Ma quali sono i modi di dire relativi alla pigrizia, reale o presunta, cui ricorre spesso e volentieri la Lingua piemontese? Si tratta di un ampio ventaglio multicolore di espressioni alquanto curiose.
Queste locuzioni verbali fanno quasi tutte riferimento al verbo bate (battere): bate la lan-a, bate la loira, bate la catòlica, e bate la fiaca. E si equivalgono più o meno tutte per incisività ed efficacia.
La genesi della prima (bate la lan-a) pare attribuibile al gergo primordiale dei lanieri biellesi. Nella lavorazione della lana, al fine di trasformarla in filati, ma anche per utilizzarla come imbottitura di materassi e divani, esisteva effettivamente una fase dedicata alla “battitura”.
Lo scamato (detto anche camato) era la verga (o se preferite il bastone) che veniva utilizzata per ammorbidire la lana appena tosata, picchiandoci su; e scamatare la lana, significava proprio “batterla” con lo scamato per renderla più soffice e lavorabile. Gli artigiani che si dedicavano a questa fase della lavorazione della materia prima venivano chiamati battilana: erano dotati di uno scamato col quale colpivano la lana ritmicamente, favorendone lo sfaldamento della fibra ed aumentandone la morbidezza, anche spalmandovi sopra oli particolari.
Di per sé, battere la lana è un lavoro certamente ripetitivo e stanchevole, ma che doveva essere svolto senza perdere il ritmo, e soprattutto in modo sistematico e uniforme. Se l’operazione di scamatura veniva fatta scriteriatamente, limitandosi a battere la lana svogliatamente con un bastone, o non facendolo in modo omogeneo, allora era come non fosse stata svolta affatto: era come se quell’operaio o quell’operaia avesse girato a vuoto.

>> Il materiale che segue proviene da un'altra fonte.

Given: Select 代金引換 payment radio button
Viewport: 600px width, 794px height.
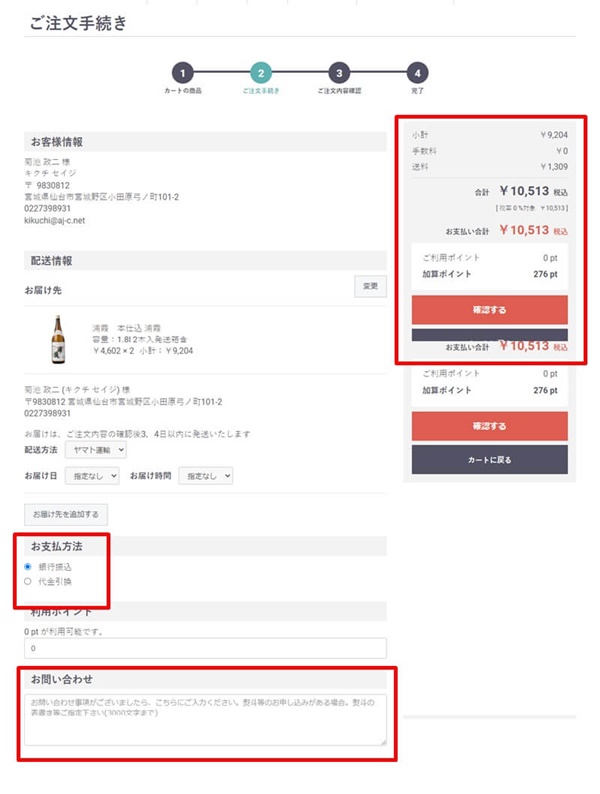Looking at the screenshot, I should [x=28, y=581].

Se si doveva battere la lana, ovvero bate la lan-a, lo si doveva fare nel modo più efficace. Chissà, forse un giorno il padrone di una filanda s’era rivolto con tono severo ad una sua operaia che – un po’ troppo stanca – aveva ridotto per qualche attimo il ritmo della scamatura, dicendole: Cò ‘t fase? It fërme? Bat la lan-a! (Che fai? Ti fermi? Continua a battere la lana!). Di qui, curiosamente, l’espressione bate la lan-a finì për assumere un significato intrinseco opposto a quello letterale, identificando l’atteggiamento di chi non riusciva a tenere il ritmo della lavorazione, faceva… “flanella” (!) – a fasìa flanela – o tendeva a svolgere in modo inadeguato i suoi compiti, o addirittura a non assolverli.

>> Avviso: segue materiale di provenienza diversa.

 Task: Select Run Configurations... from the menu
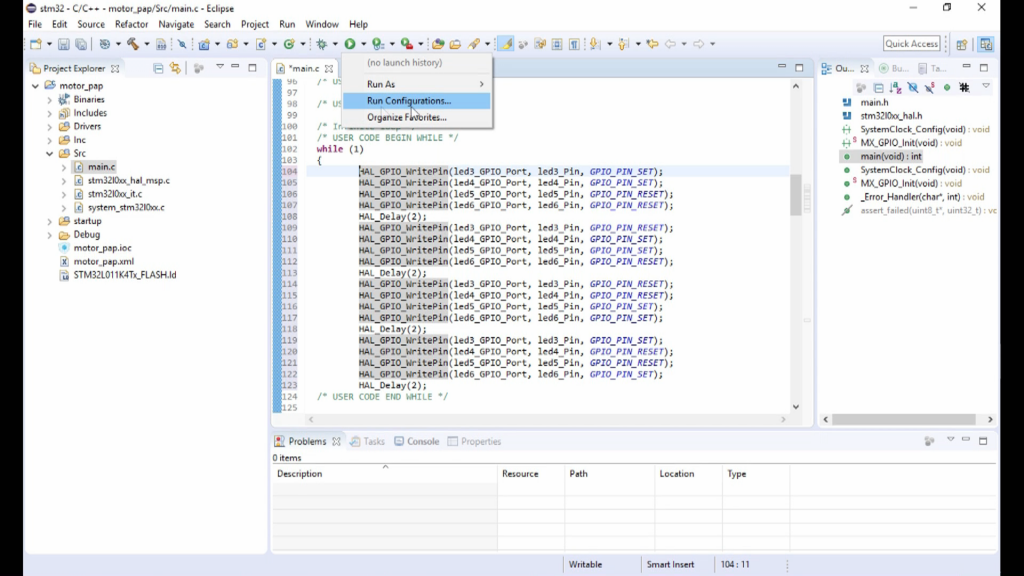pos(409,101)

Un’altra espressione che si addice ai “fagnani” è bate la fiaca (battere la fiacca). Molti etimologi concordano sulla genesi in ambito militare di questa espressione che più precisamente sarebbe nata in una Caserma in Piemonte, nella quale era di stanza un Reggimento di Fanteria.
Un tempo, i comandi militari, soprattutto in Fanteria, venivano trasmessi a colpi di tamburo. Ogni ordine era identificato da un diverso rullio di tamburo affinché potesse essere inteso dai fanti, anche se si trovavano alquanto lontano. Così, con un differente suono di tamburo, si batteva l’adunata, oppure si batteva il rancio, o ancora il silenzio, o l’ordine di attacco, e così via.
Si racconta che un fante (che non aveva udito bene il tipo di suono di tamburo pervenuto alle sue orecchie e quindi non aveva identificato il tipo di comando) si fosse rivolto ad un commilitone per chiedergli lumi. Quel fante burlone gli rispose: “A l’han batù la fiaca!” (Hanno battuto la fiacca!), e adess podoma fé gnente! (E adesso… possiamo far niente!)

Altre locuzioni di probabile matrice militare sono anche le seguenti: bate la catòlica (forse quando si celebrava la Messa da campo e si avvertivano i soldati dell’imminente funzione) e bate la Diana (ovvero quando si batteva l’ora della sveglia, in corrispondenza del sorgere della Stella di Venere).
Entrambe hanno assunto un significato diverso da quello originale, e sono diventate nel tempo modi di dire che calzano a pennello ai pigri o ai fannulloni.